By way of the above described ALC and method of performing program optimization using Automaton Loop Construct (ALC), instead of construction programs as they are today, mostly functional programs are constructed including the new ALC constructs in key places. A compiler partially evaluates the entire programs, where possible, deforests as much as possible, including all of the techniques that have been described to precompute as much of the output as possible. The resulting code is executed, in any form that code can be executed in, including the ALCs. There is less reformulating of data, and less processing, and thus the program runs much faster and use less memory.

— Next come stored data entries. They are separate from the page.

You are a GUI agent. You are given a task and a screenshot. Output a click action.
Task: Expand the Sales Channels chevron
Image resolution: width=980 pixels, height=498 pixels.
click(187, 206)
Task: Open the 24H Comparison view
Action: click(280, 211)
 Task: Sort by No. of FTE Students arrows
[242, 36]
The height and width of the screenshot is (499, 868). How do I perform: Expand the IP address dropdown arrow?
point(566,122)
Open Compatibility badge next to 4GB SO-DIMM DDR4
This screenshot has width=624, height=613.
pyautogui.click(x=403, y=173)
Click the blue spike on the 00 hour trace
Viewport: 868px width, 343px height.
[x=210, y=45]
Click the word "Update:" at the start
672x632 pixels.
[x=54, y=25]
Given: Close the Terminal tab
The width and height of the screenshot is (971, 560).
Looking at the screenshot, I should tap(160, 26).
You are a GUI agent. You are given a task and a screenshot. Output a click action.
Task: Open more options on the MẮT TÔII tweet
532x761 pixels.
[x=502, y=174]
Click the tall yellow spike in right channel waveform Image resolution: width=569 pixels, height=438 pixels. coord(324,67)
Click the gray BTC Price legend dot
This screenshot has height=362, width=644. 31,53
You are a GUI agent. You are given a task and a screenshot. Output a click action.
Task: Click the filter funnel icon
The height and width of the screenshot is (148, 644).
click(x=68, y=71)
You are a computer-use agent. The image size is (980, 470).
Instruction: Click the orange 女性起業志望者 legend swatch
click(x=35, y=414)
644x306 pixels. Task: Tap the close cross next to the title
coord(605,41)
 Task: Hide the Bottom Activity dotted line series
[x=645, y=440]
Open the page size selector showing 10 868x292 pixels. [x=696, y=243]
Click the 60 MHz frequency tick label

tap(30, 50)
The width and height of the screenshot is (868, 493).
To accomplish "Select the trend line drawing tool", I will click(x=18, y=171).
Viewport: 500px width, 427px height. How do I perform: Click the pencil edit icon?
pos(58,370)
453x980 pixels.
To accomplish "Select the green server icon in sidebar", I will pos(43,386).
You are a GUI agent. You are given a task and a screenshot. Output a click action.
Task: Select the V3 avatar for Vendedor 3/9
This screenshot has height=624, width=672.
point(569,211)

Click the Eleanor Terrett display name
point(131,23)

Having described preferred embodiments of the invention it will now become apparent to those of ordinary skill in the art that other embodiments incorporating these concepts may be used. Additionally, the software included as part of the invention may be embodied in a computer program product that includes a computer useable medium. For example, such a computer usable medium can include a readable memory device, such as a hard drive device, a CD-ROM, a DVD-ROM, or a computer diskette, having computer readable program code segments stored thereon. The computer readable medium can also include a communications link, either optical, wired, or wireless, having program code segments carried thereon as digital or analog signals. Accordingly, it is submitted that that the invention should not be limited to the described embodiments but rather should be limited only by the spirit and scope of the appended claims.